Return, from the material below, each line in which "Given" occurs.

▶ **Records shown**:

━━━━━━━━

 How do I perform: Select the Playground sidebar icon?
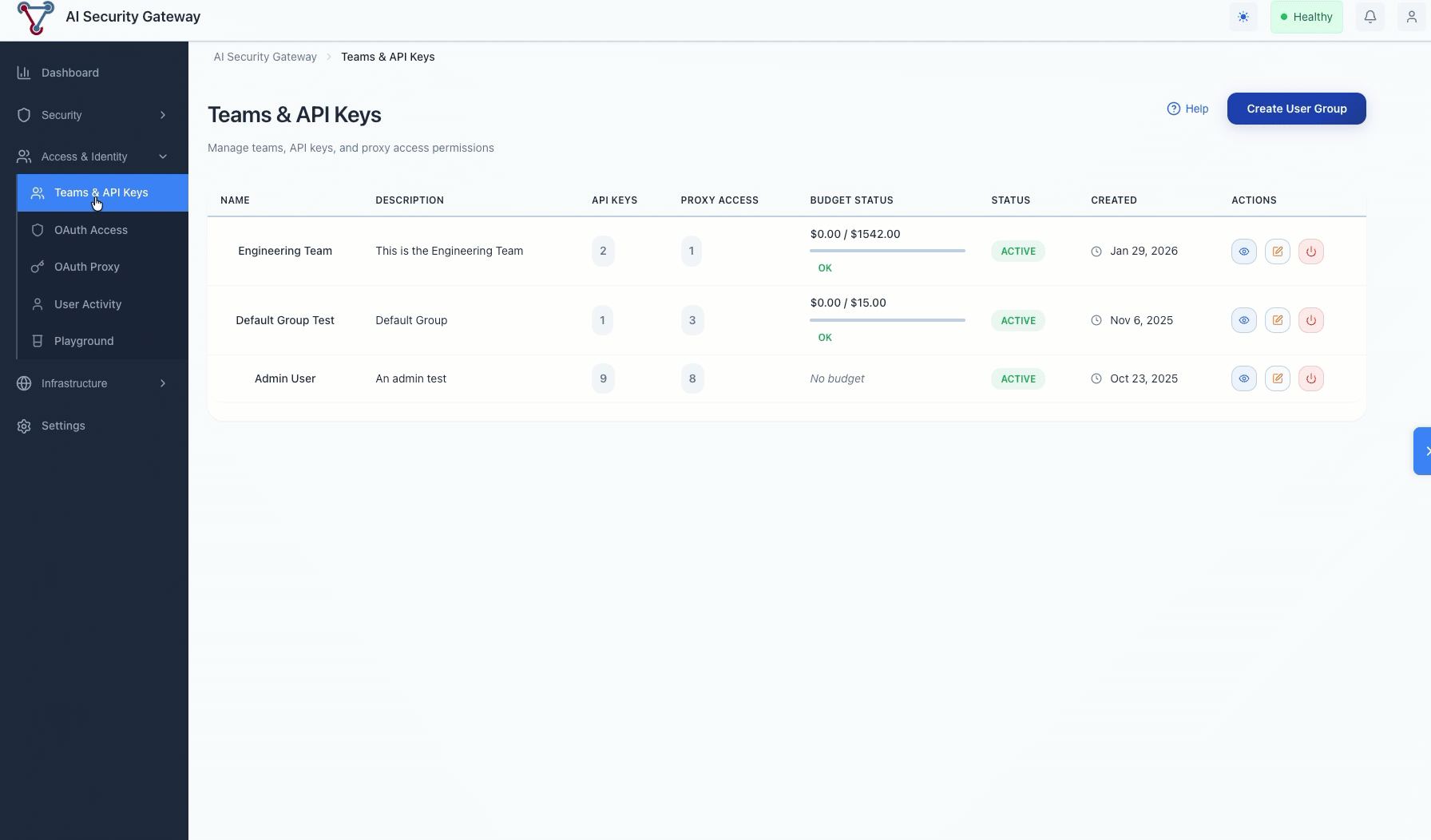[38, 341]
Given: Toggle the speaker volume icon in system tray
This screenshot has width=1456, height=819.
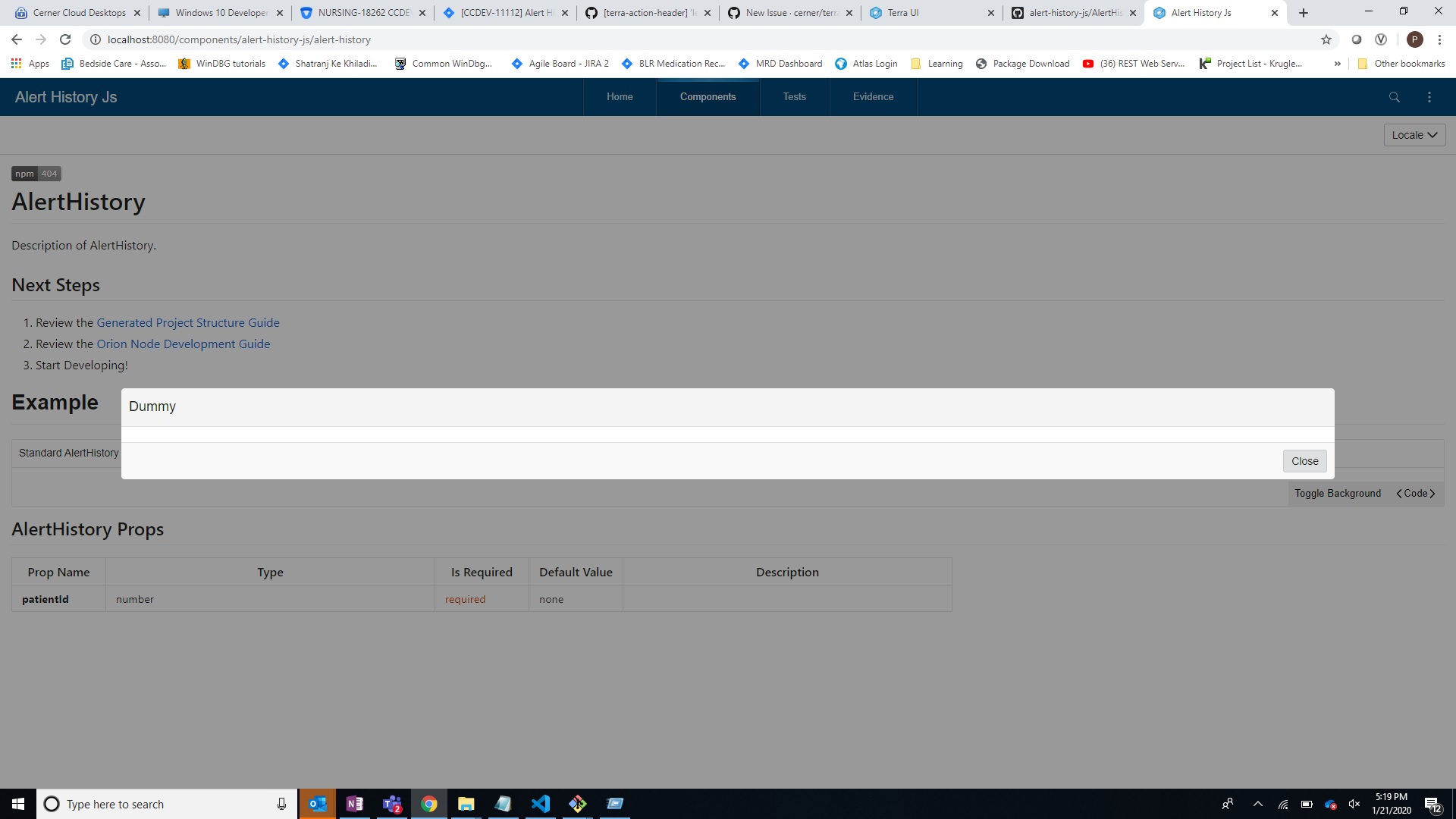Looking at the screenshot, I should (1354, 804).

━━━━━━━━

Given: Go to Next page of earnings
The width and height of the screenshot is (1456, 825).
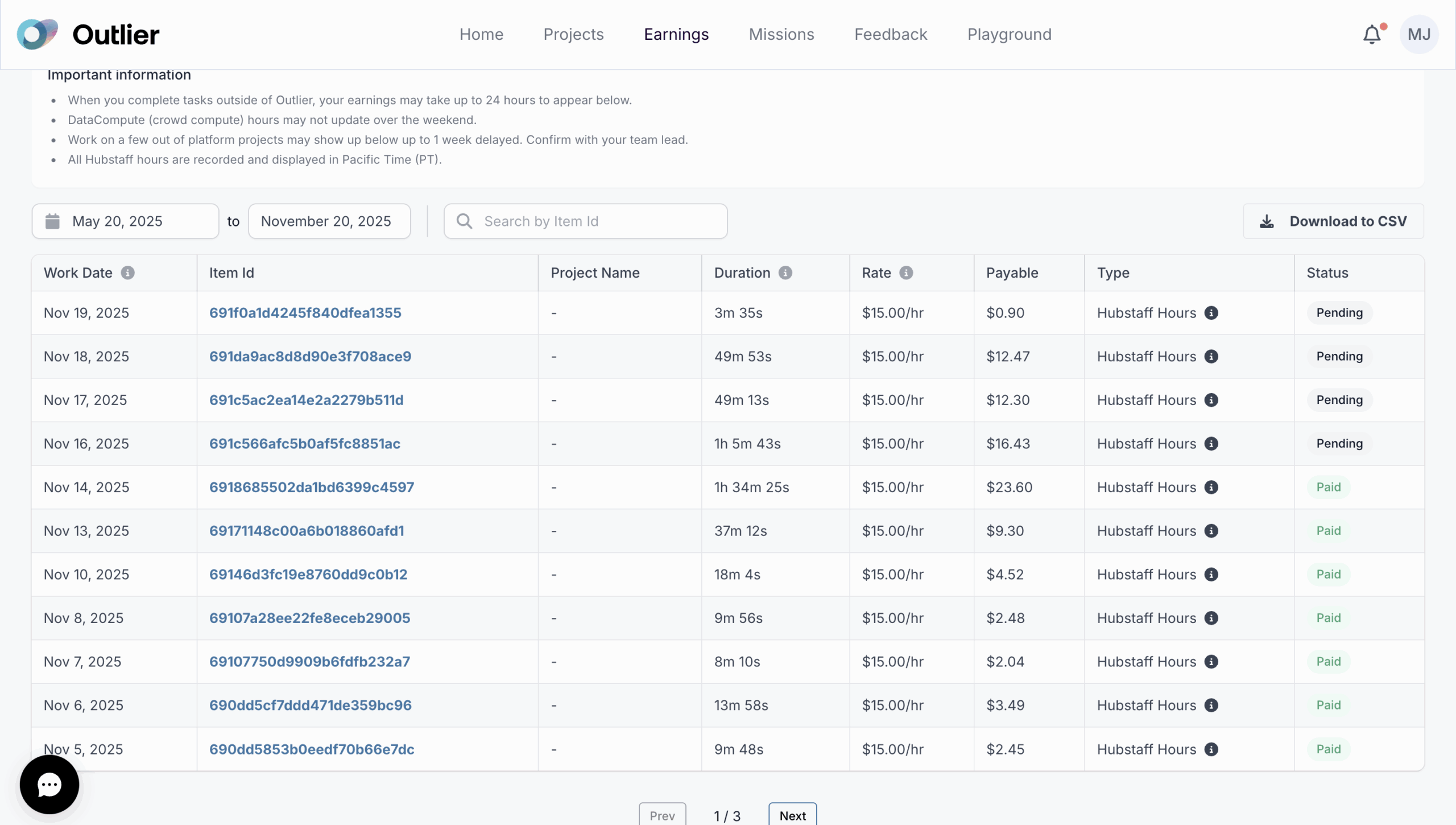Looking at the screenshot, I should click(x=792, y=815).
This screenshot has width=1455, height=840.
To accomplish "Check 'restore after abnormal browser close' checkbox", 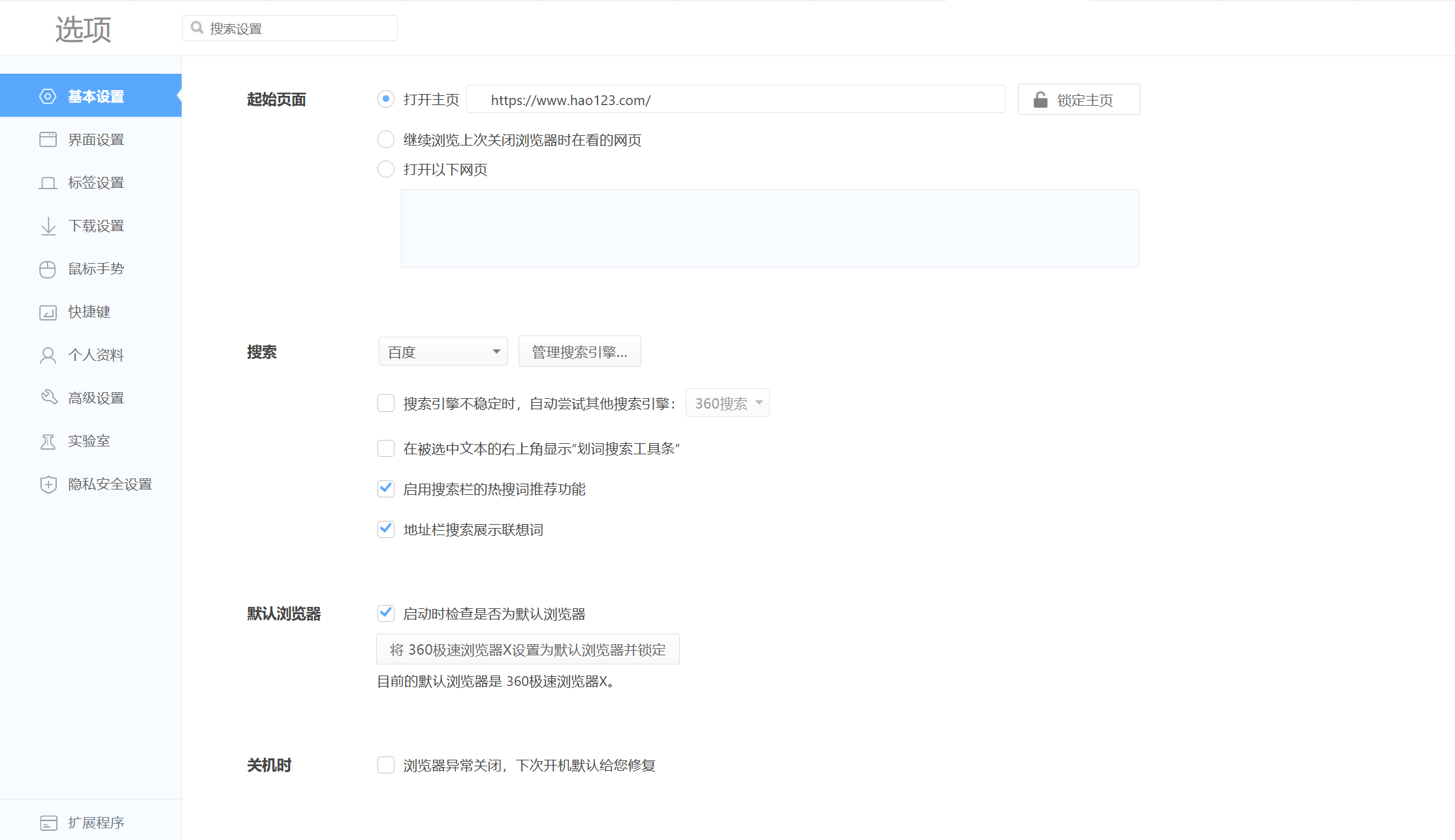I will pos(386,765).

━━━━━━━━

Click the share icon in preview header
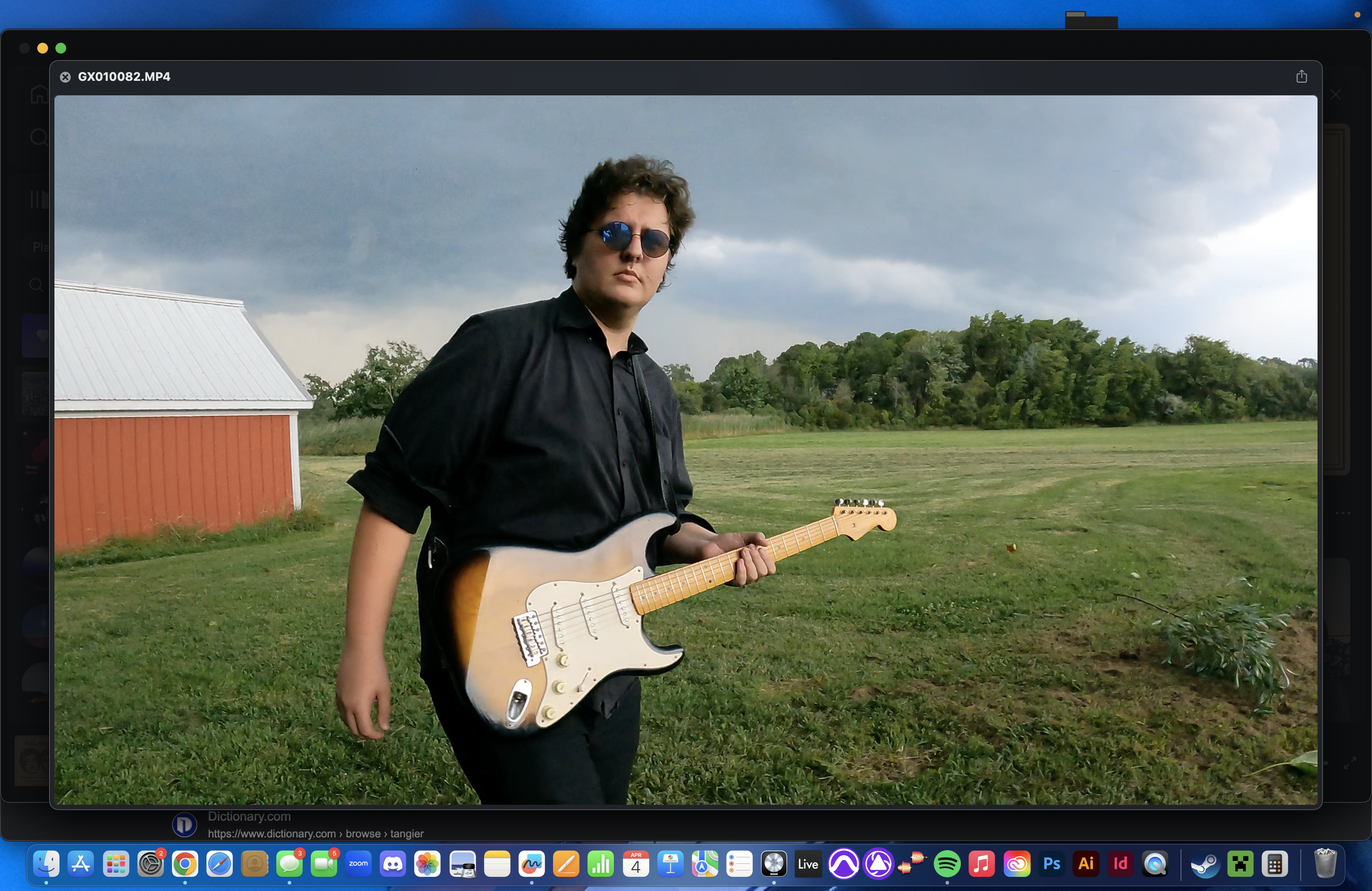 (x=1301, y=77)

━━━━━━━━

▶ **Exercise output**:
Given: Toggle the speaker volume icon in system tray
Given: Go to Next page of earnings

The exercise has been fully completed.